====== Supplied passage

Want quantity? First, get quality

Want quantity? First, get quality Main Photo

27 Jun 2024


The conversation is growing louder and louder throughout the field of economic development about how the model has flipped–people don’t follow jobs anymore, jobs follow people.

Want to attract businesses to your community? It helps to have plenty of people able to work those jobs.

How do you attract people to a community? Give them plenty of reasons to come and stay.

That’s where quality of place comes in.

Quality of place consists of the elements that make a community a distinct and vibrant place to live, work and play. It’s the stuff that makes a place home and what makes it shine.

Hancock County already has a lot going for it in this regard. Anyone who’s ever spent a summer afternoon on the Pennsy Trail, sipped an apple slushie at Tuttle Orchards, or taken in a concert at Depot Street Park knows this.

But it’s always good to have a strategy for maintaining and continuing to improve quality of place. The Community Foundation of Hancock County and Hancock Economic Development Council are working with HWC Engineering to do just that.

Efforts on a county-wide quality-of-place plan began in April and have included focus group meetings and public workshops. When completed, the plan will feature short- and long-term goals, key strategies, and actionable implementation items.

============

Rewrite the article on quality of place, beginning at the words "Quality of place consists" and stopping after "actionable implementation items.", with "summer afternoon" changed to "autumn afternoon".

====== Listed records

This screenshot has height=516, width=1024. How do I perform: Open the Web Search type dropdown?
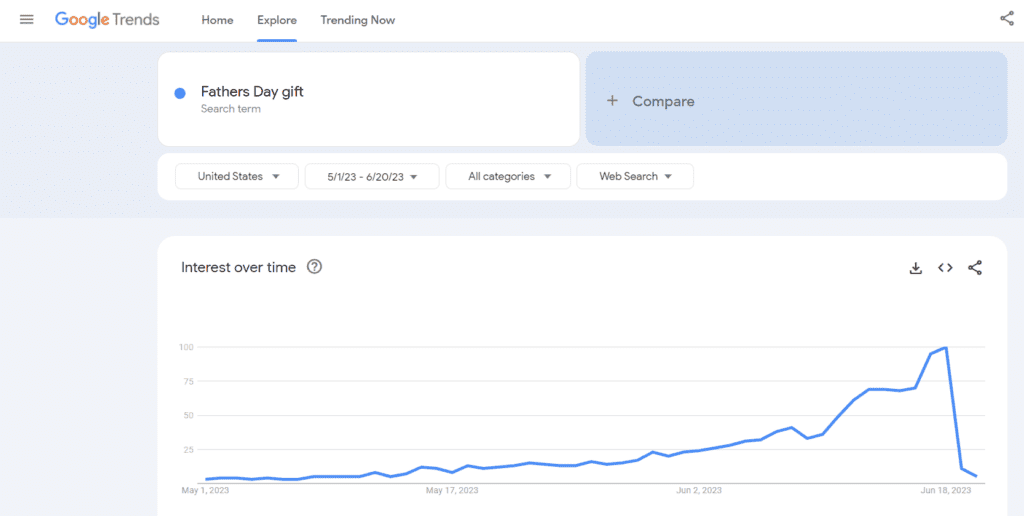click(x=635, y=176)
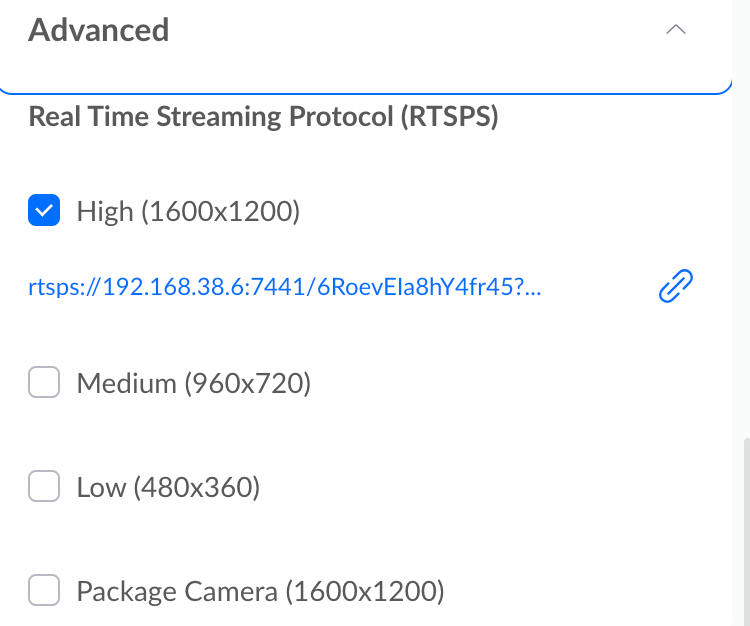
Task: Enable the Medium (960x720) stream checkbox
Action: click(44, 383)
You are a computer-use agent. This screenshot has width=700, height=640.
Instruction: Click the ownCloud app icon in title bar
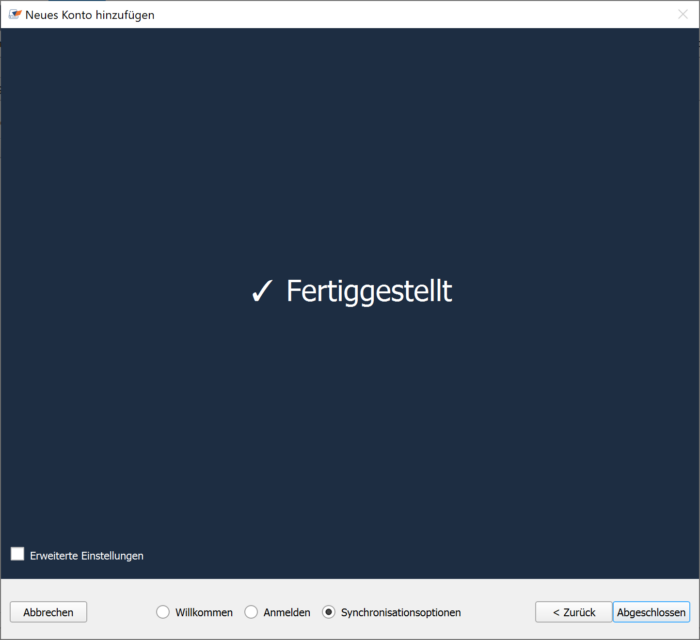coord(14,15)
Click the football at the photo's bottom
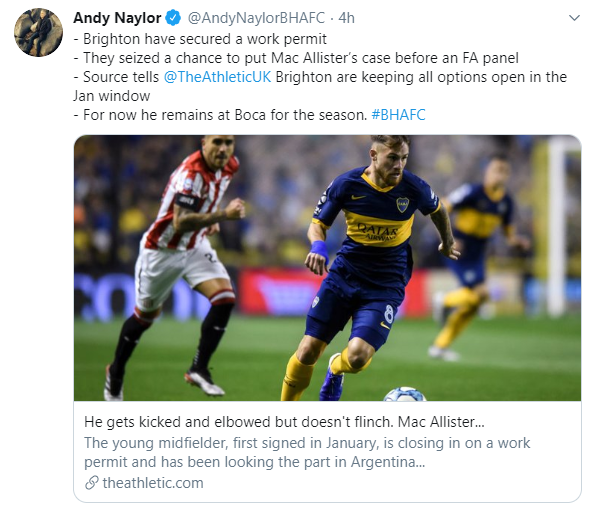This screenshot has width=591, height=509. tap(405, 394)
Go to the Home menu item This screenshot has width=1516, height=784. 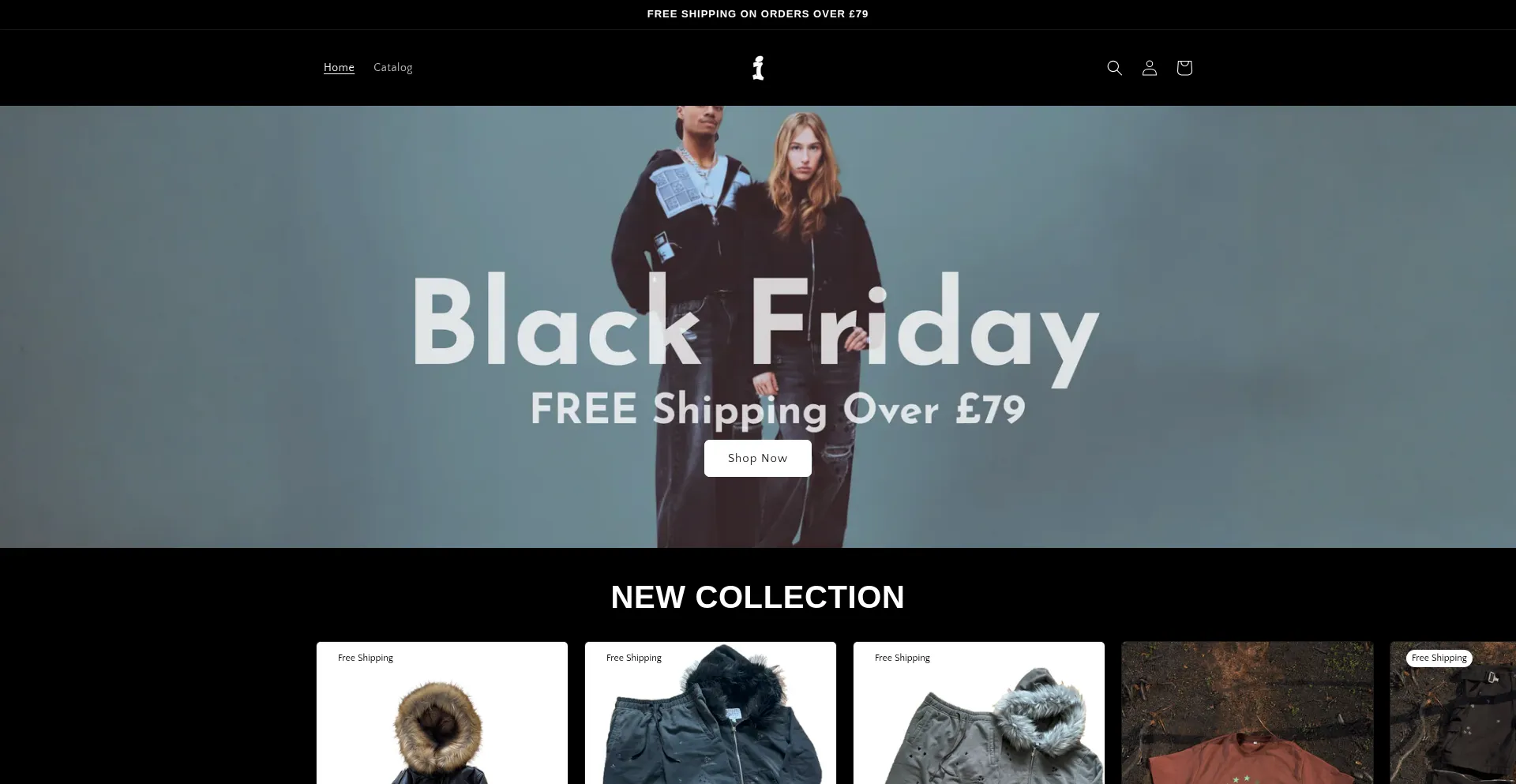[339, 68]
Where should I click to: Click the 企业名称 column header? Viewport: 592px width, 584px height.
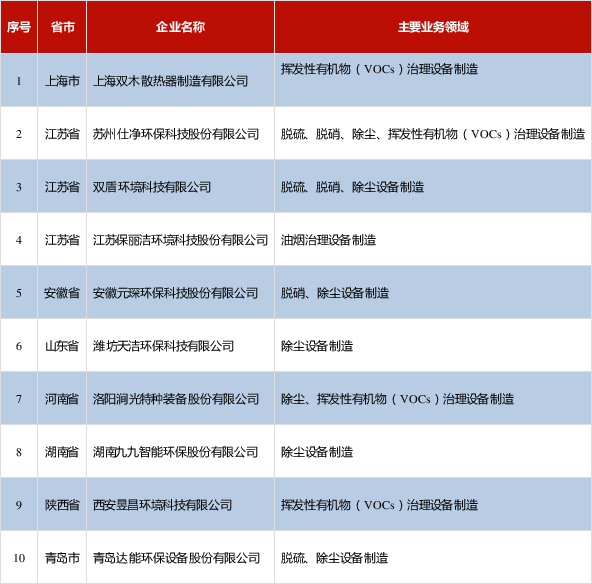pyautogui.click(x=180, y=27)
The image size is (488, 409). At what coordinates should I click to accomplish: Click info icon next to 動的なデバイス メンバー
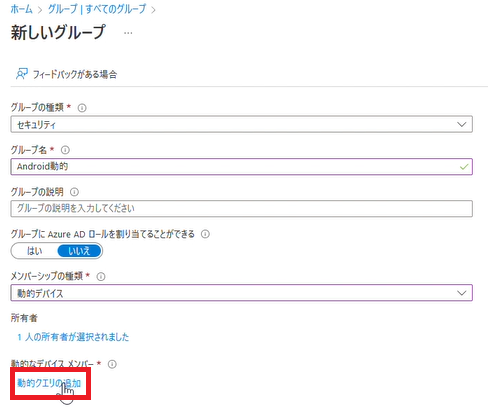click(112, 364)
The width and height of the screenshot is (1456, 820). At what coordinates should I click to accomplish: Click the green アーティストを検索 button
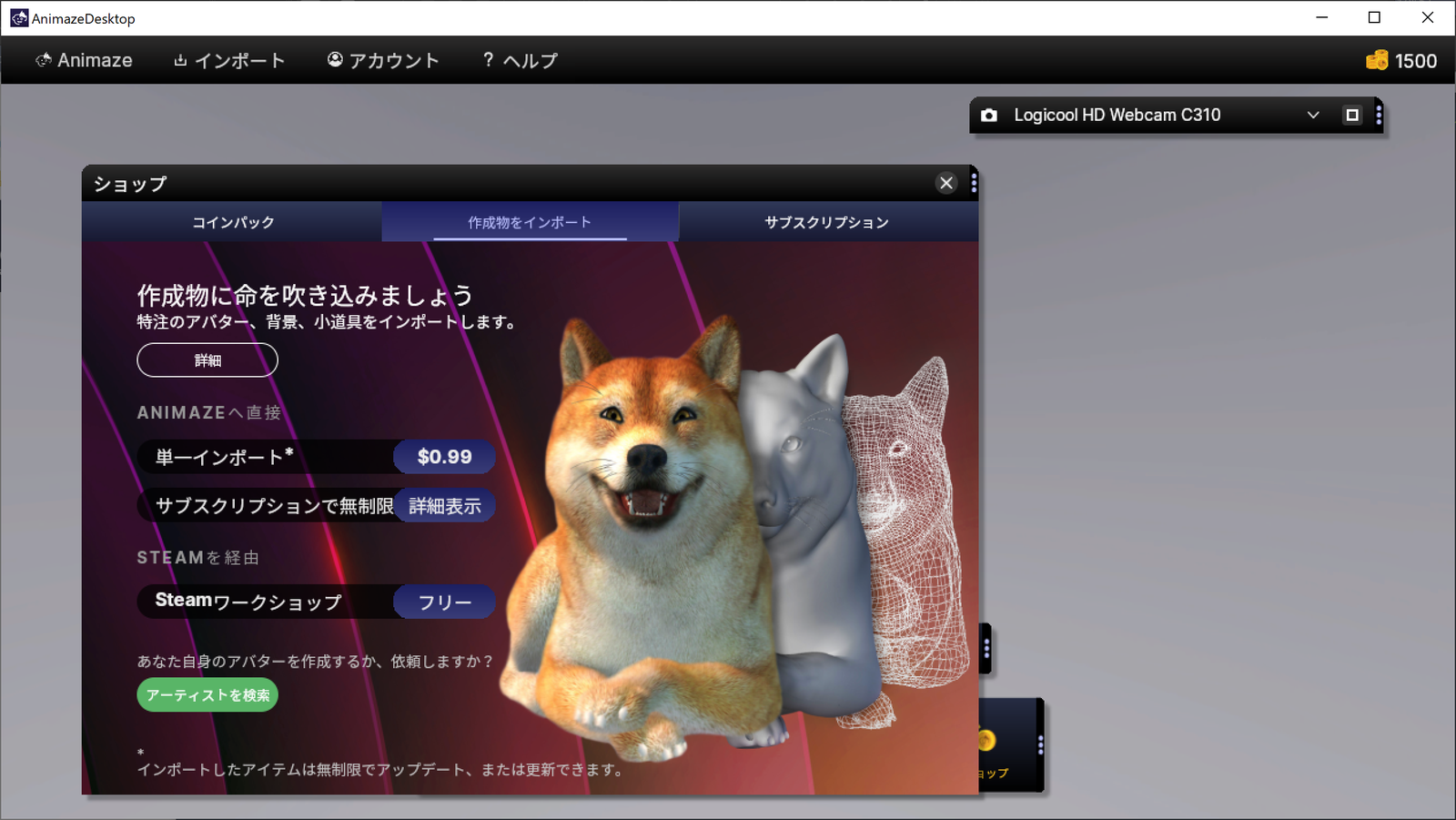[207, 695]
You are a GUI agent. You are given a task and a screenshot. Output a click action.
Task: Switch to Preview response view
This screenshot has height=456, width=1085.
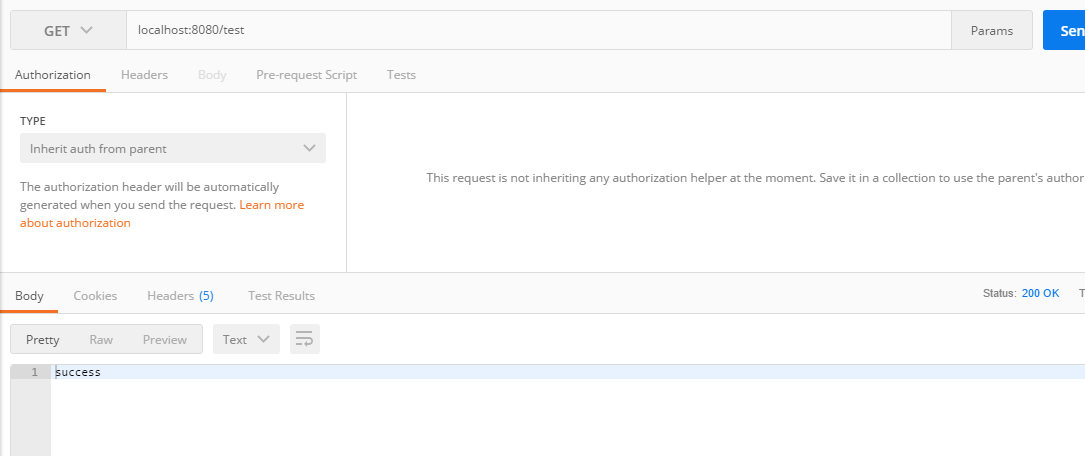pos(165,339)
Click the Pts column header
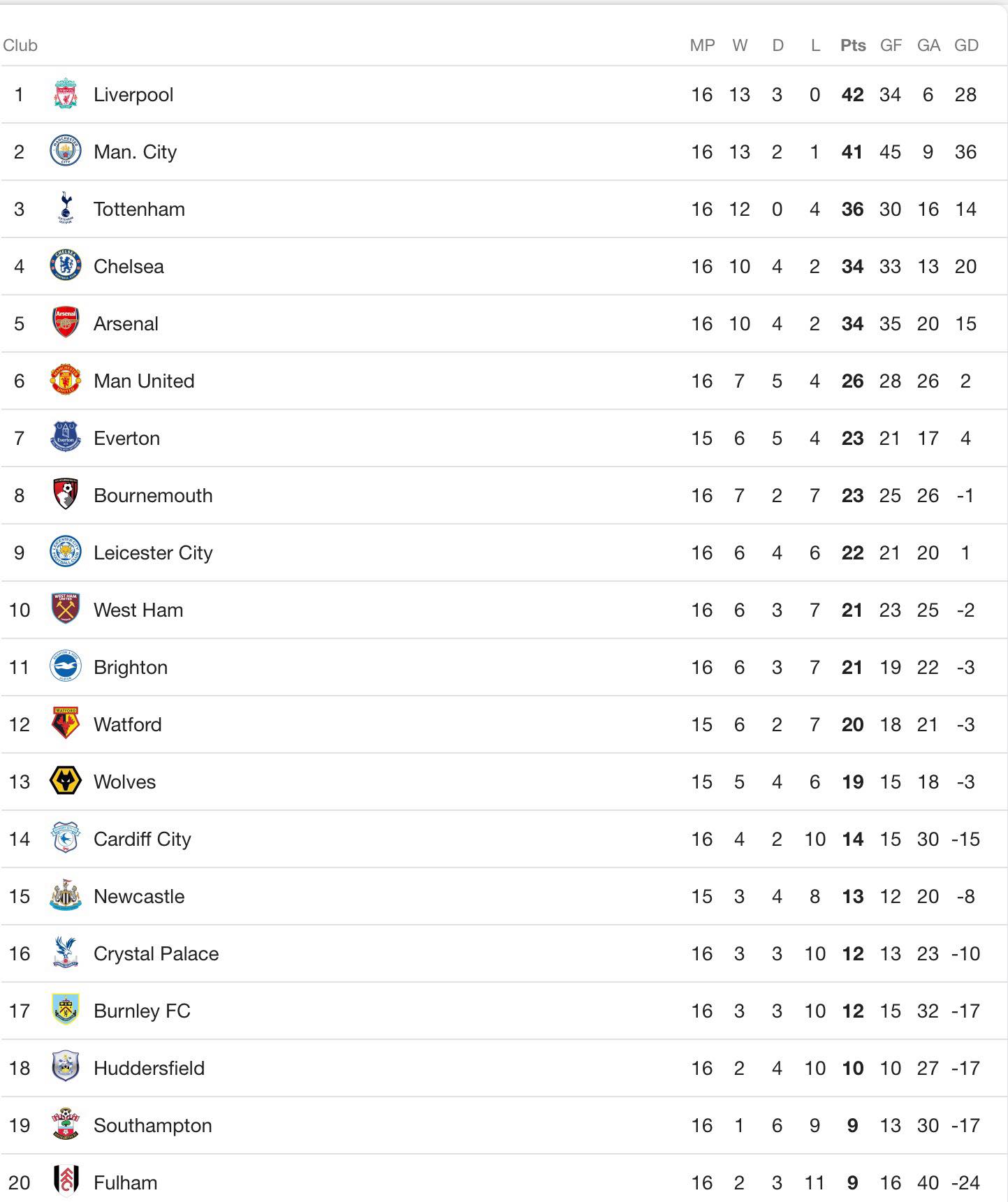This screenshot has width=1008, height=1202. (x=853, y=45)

============

- [Correct result]:
Quality of place consists of the elements that make a community a distinct and vibrant place to live, work and play. It’s the stuff that makes a place home and what makes it shine.

Hancock County already has a lot going for it in this regard. Anyone who’s ever spent a autumn afternoon on the Pennsy Trail, sipped an apple slushie at Tuttle Orchards, or taken in a concert at Depot Street Park knows this.

But it’s always good to have a strategy for maintaining and continuing to improve quality of place. The Community Foundation of Hancock County and Hancock Economic Development Council are working with HWC Engineering to do just that.

Efforts on a county-wide quality-of-place plan began in April and have included focus group meetings and public workshops. When completed, the plan will feature short- and long-term goals, key strategies, and actionable implementation items.